Ночами они слушали «голоса». И тут свершились августовские события в Чехословакии. Они словно поставили всему окончательный диагноз. Мир залило тьмой, но Вера увидела свою звезду.

Но пока они, волнуясь и теряя осторожность, крутили ручки радиоприемника ВЭФ (западные волны неистово глушились) — проснулся Зеленый Кум. Он, собственно, подозревал, что ее отношения с Выродком дошли до опасной точки, люди молодые, если и родственники, а он по себе знал, что человек — скотина. Оказалось, хуже.

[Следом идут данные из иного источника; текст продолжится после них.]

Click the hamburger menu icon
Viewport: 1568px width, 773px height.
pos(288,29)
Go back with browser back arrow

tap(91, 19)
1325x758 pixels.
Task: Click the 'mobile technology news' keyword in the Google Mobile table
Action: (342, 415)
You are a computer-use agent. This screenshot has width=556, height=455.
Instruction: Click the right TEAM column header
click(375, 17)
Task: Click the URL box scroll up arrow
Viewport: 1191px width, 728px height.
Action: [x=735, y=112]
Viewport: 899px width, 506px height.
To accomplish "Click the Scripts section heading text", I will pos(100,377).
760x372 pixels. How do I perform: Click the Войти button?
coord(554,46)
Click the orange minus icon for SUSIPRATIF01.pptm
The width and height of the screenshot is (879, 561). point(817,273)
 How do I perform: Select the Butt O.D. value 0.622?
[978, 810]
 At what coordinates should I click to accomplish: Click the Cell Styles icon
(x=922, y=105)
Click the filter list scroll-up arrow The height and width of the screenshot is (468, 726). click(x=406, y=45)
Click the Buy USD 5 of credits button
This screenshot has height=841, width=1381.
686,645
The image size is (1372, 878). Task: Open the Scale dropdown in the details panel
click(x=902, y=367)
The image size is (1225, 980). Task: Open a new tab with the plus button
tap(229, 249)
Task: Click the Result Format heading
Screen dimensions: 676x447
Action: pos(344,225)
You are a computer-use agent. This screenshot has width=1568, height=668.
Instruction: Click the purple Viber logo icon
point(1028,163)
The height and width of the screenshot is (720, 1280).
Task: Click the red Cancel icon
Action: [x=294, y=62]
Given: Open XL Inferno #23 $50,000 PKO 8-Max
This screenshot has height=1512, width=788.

Много, много хуже. Несколько ночей Кум стоял под дверью — и уж их-то комментарии он худо-бедно уяснил.

Два последующих дня Вера и дядя Сева холодели под его тяжелым взглядом. Он не говорил ни слова — сначала это казалось необычным, потом тревожным, потом страшным. Они притихли и не подходили к приемнику. А он молчал, сидел на диване и всухую, с треском ел печенье «Октябрь», засыпав крошками полкухни.